Sometimes board service comes with a “required minimum donation.” If you serve on the board, it’s your duty to give or get that stated dollar value for the organization.
I think every board should require its directors to make SOME financial contribution to their organization annually. I’m not a fan of specific, required minimums, but I can see why some nonprofits stipulate them. It is not an unacceptable practice. What I prefer is to make it clear that each board member should make their nonprofit their major giving priority for the year (preferably their ONLY giving priority for the year). To drive the point home, I say: If you can write the check without thinking about it, it’s not big enough.
The first board I ever joined, I raised $1,000 doing car washes. Not kidding. I simply told all my friends and neighbors what I was up to, and that it was a fundraiser, and that I would wash their car if they chose to make any contribution of their size. The smallest I got was $50. The largest was $500. I washed about 15 cars in total.

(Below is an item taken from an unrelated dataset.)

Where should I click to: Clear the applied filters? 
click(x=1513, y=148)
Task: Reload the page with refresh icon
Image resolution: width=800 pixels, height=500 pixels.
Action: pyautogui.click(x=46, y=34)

I was happy to give that $1,000 to my organization. This is why you should only ever serve one board at a time. It’s better to give one entity your whole effort instead of giving less of yourself to a handful of organizations. There was a time when I simultaneously served on four boards and my HOA. It quickly became an exercise in insanity that I would spare you, the reader. Never mind the legal exposure to liability that you are incurring in the form of potential conflict of interest. Never mind that you are arguably hurting all four organizations because not one of them is getting your full impact as a helper.
As a board member, don’t give $250 to four boards if you can give $1,000 to one.
I still occasionally meet people who insist they are capable of serving multiple boards, and I don’t hesitate to tell them they’re wrong. If you are in this position, I urge you to pick one org and be the best you can be for that org during your term as a board member. At the end of your term, you can roll off that board and serve another org. Because if you are giving one board 100% of you, then spending time fundraising, serving on a committee, participating in programming, and making a significant annual contribution IS the recipe for demonstrating commitment to any organization.
You have gifts. Give them to one org at a time.